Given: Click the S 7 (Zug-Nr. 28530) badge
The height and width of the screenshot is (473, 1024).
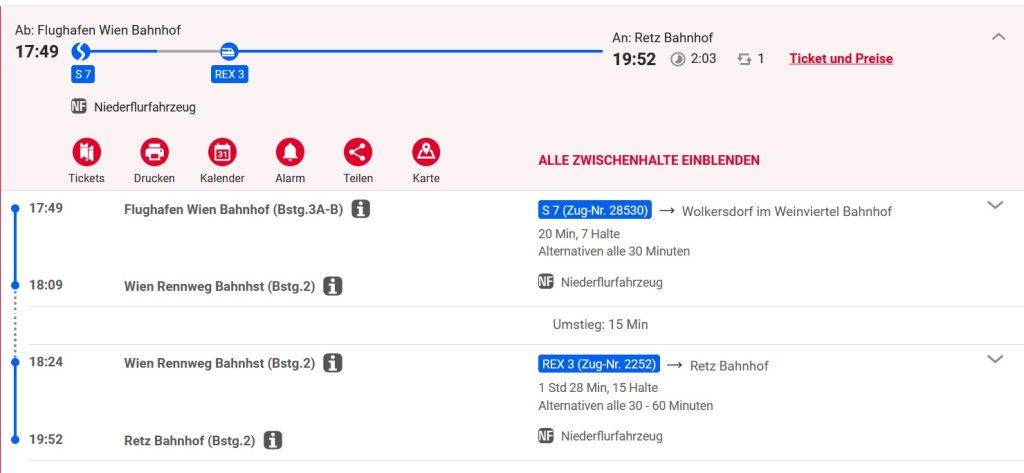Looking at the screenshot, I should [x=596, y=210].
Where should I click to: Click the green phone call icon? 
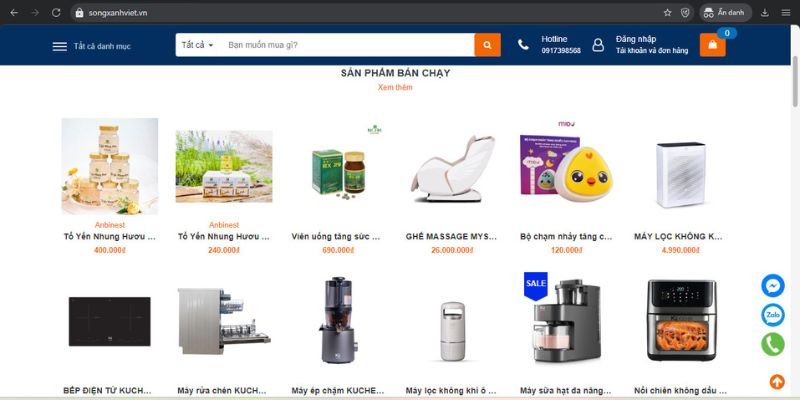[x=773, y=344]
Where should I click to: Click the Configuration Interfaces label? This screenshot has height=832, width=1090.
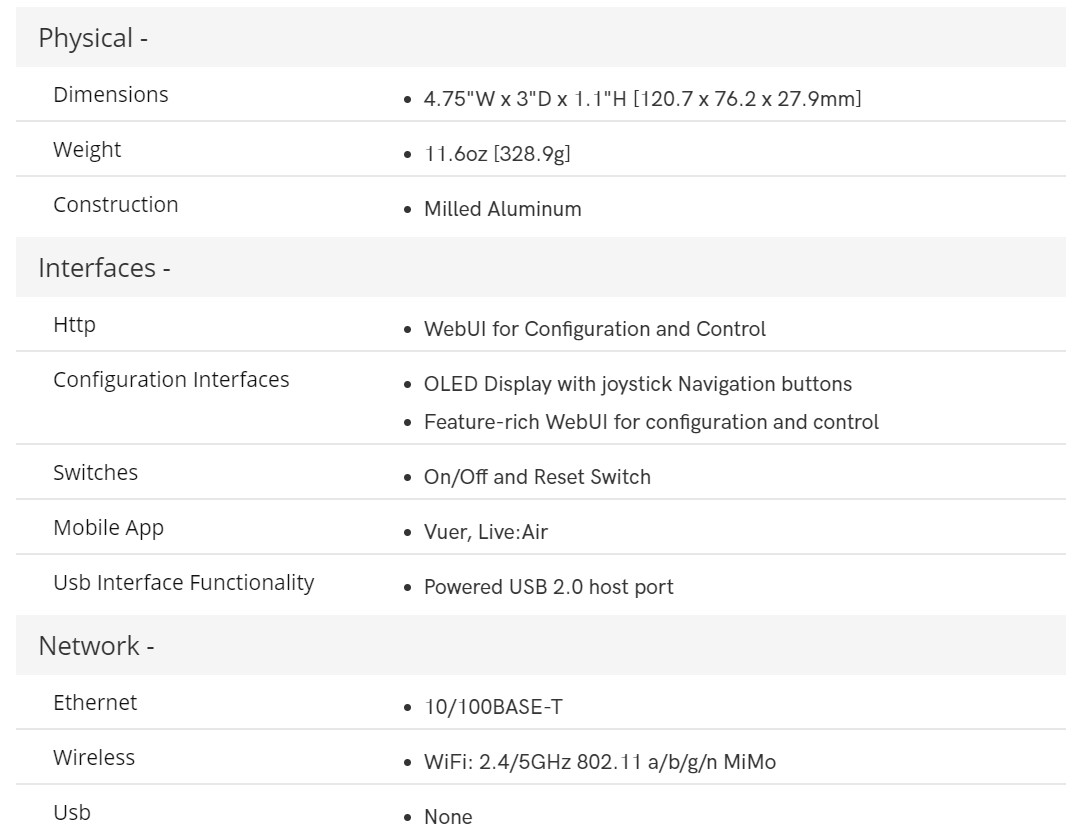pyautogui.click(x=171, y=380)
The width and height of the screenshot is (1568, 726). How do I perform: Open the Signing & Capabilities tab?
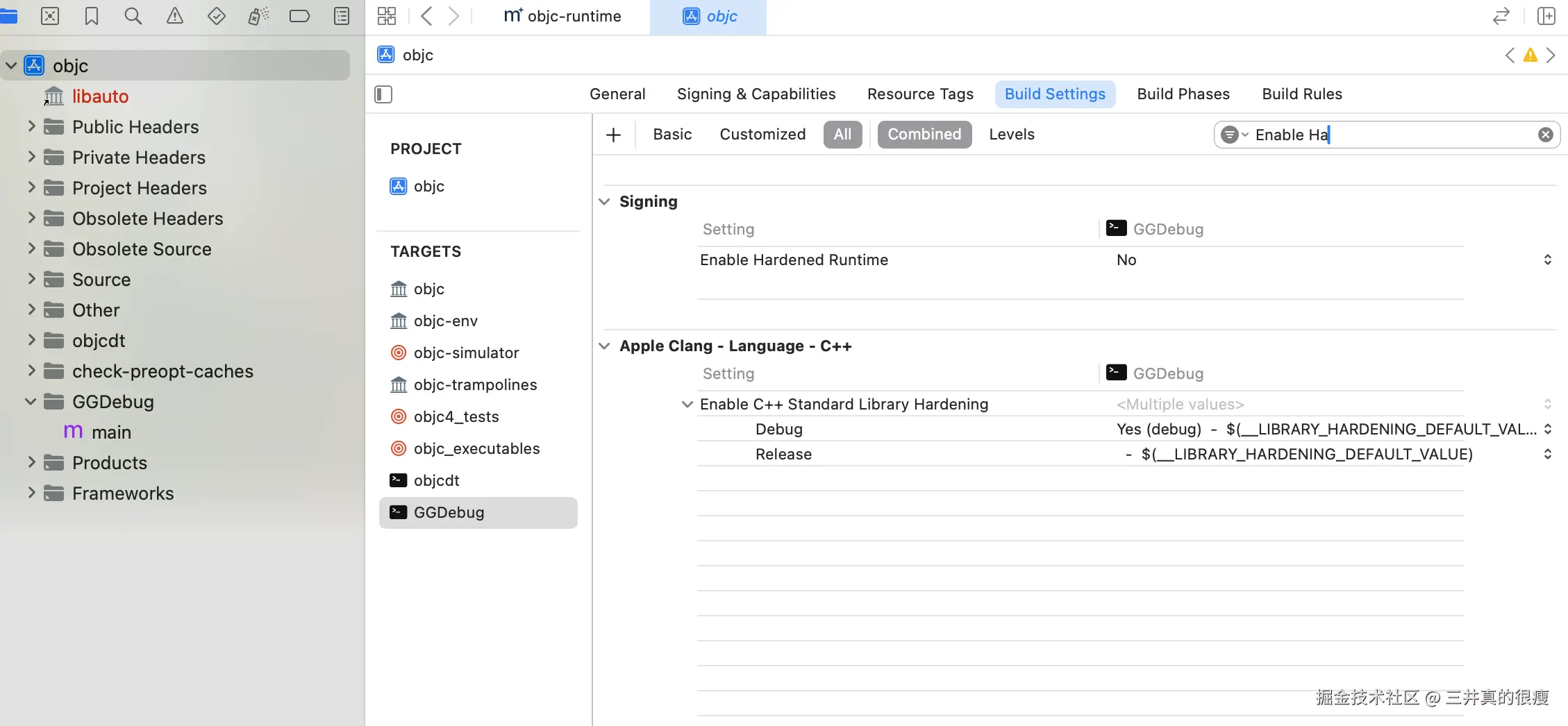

######

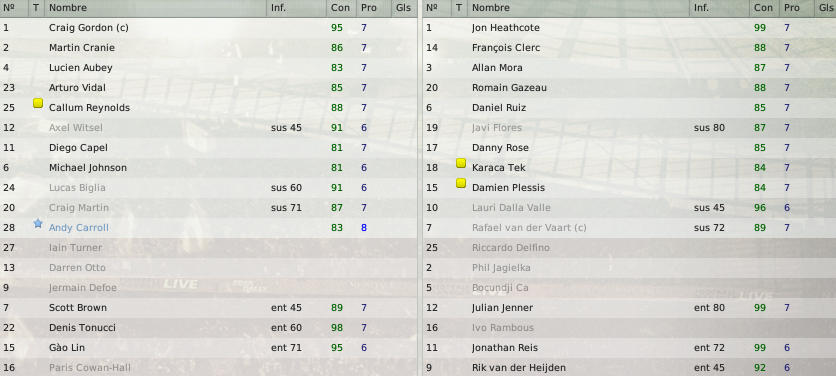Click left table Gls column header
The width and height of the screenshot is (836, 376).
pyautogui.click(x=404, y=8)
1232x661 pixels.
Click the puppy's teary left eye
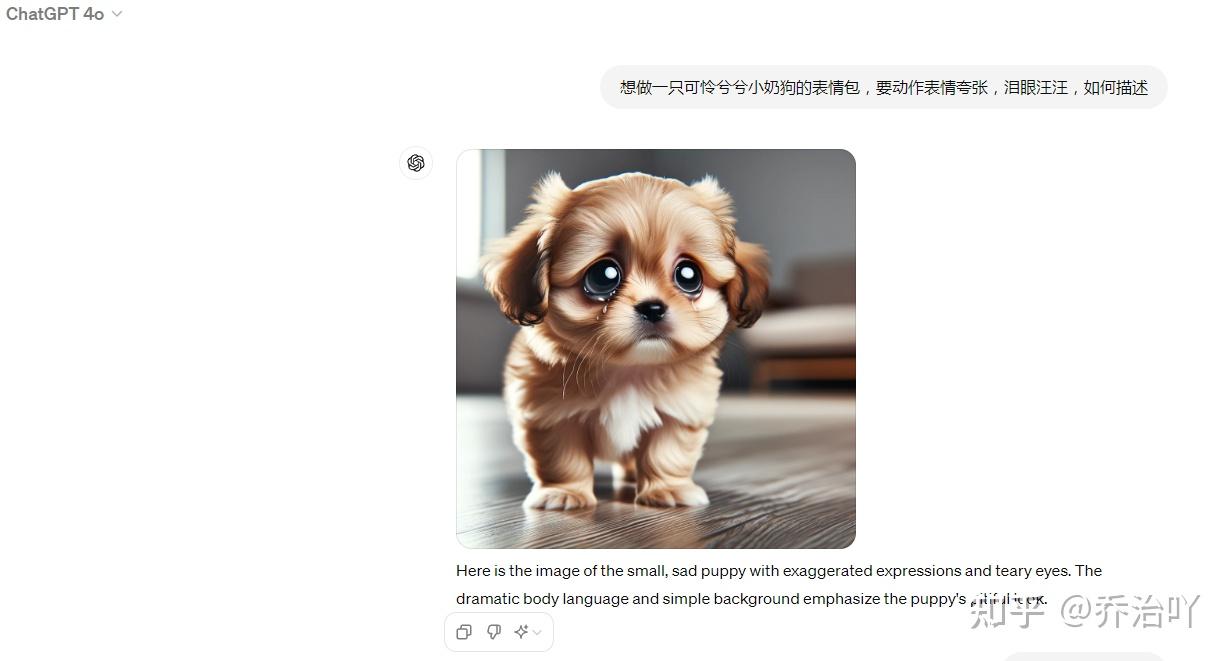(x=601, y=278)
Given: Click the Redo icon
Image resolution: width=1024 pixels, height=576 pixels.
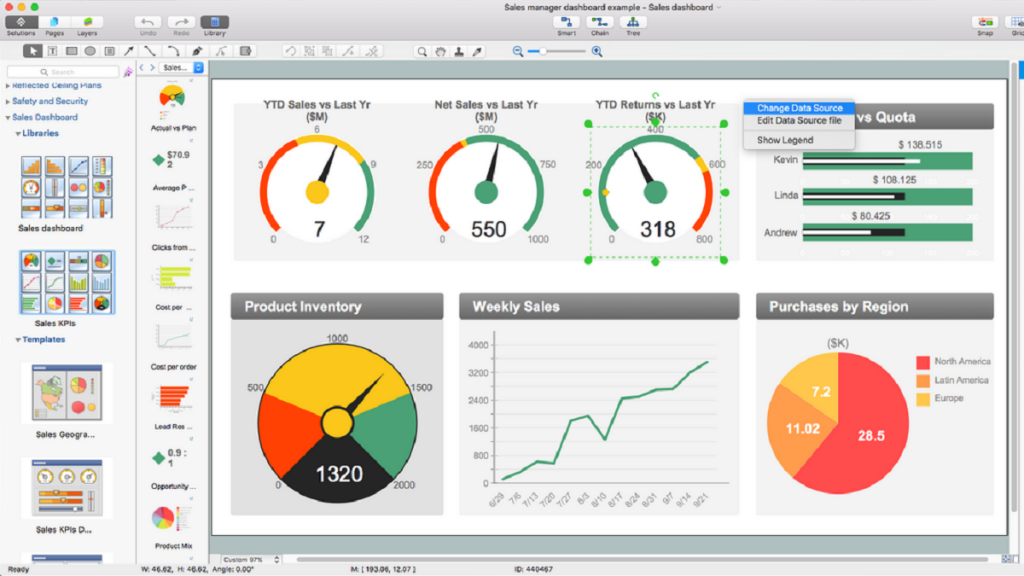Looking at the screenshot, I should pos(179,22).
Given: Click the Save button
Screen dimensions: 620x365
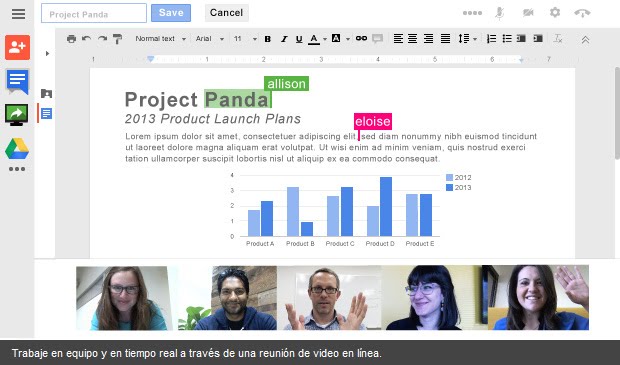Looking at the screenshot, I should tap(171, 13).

######

== TASK OBJECTIVE ==
Search the material above for the word "Given", then copy out each line that has it.

== OUTPUT OF THE EXERCISE ==
Given: Click the S 7 (Zug-Nr. 28530) badge
Given: Click the Redo icon
Given: Click the Save button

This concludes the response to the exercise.